As listed in the highly informative instruction manual, the CD-ROM contains the following material on Miró:

  • 650 works of art
  • 800 images
  • 60 minutes of animation
  • 12 games
  • 10 minutes of original music
  • 200 minutes of narration (in 4 languages)
  • 2,000 pages of textual information (in 4 languages)
  • 700 hypertext links
  • 150 keywords for searches
Amazingly, this mass of material is not overwhelming. It is easy to either browse through casually or to research something specific. The content is divided into five spaces reflecting the chronological development of Miró as an artist. Each of the five spaces has a different "feel" to it, produced by distinct visual and musical environments.

Another effective interface to the material is the Chronology section. A listing of years on the left side links to descriptions, photographs, and artwork thumbnails on the right. The thumbnails can be clicked on to bring up larger images of the works, along with explanatory text. One of my few complaints is that the images cannot be zoomed enough to show good detail. For Miró's work, with his highly textured paintings, this would be a nice feature.

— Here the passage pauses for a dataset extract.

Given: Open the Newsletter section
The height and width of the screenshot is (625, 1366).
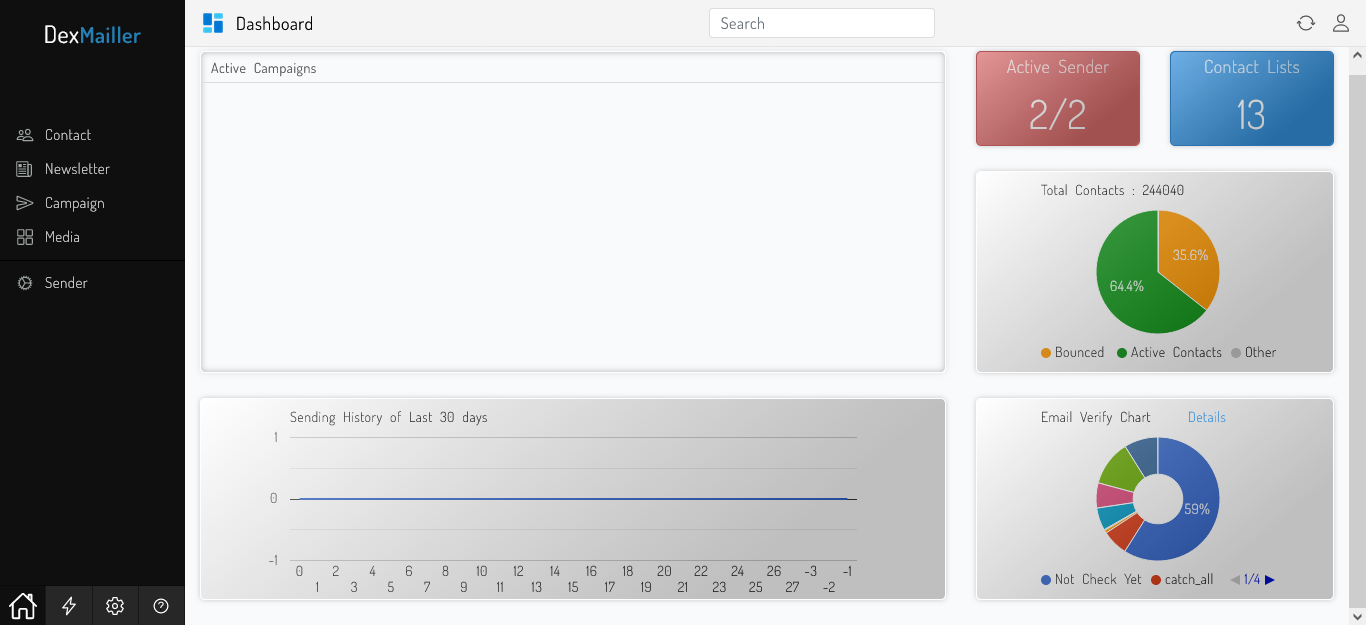Looking at the screenshot, I should pyautogui.click(x=77, y=168).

The games are quite entertaining as well as informative. "Instructions" for the games are lacking, so you are encouraged to experiment in a highly interactive way in order to figure them out. They are almost more like puzzles. The educational aspect of the games leads one to a fuller appreciation of Miró's art, how it was created, and what it meant to express.

Indeed, this is the best thing about the CD-ROM: you can tell it was produced by a group of people with great respect and love for Miró's art. I highly recommend this CD-ROM not only for Miró fans, but for anyone who enjoys Modern Art.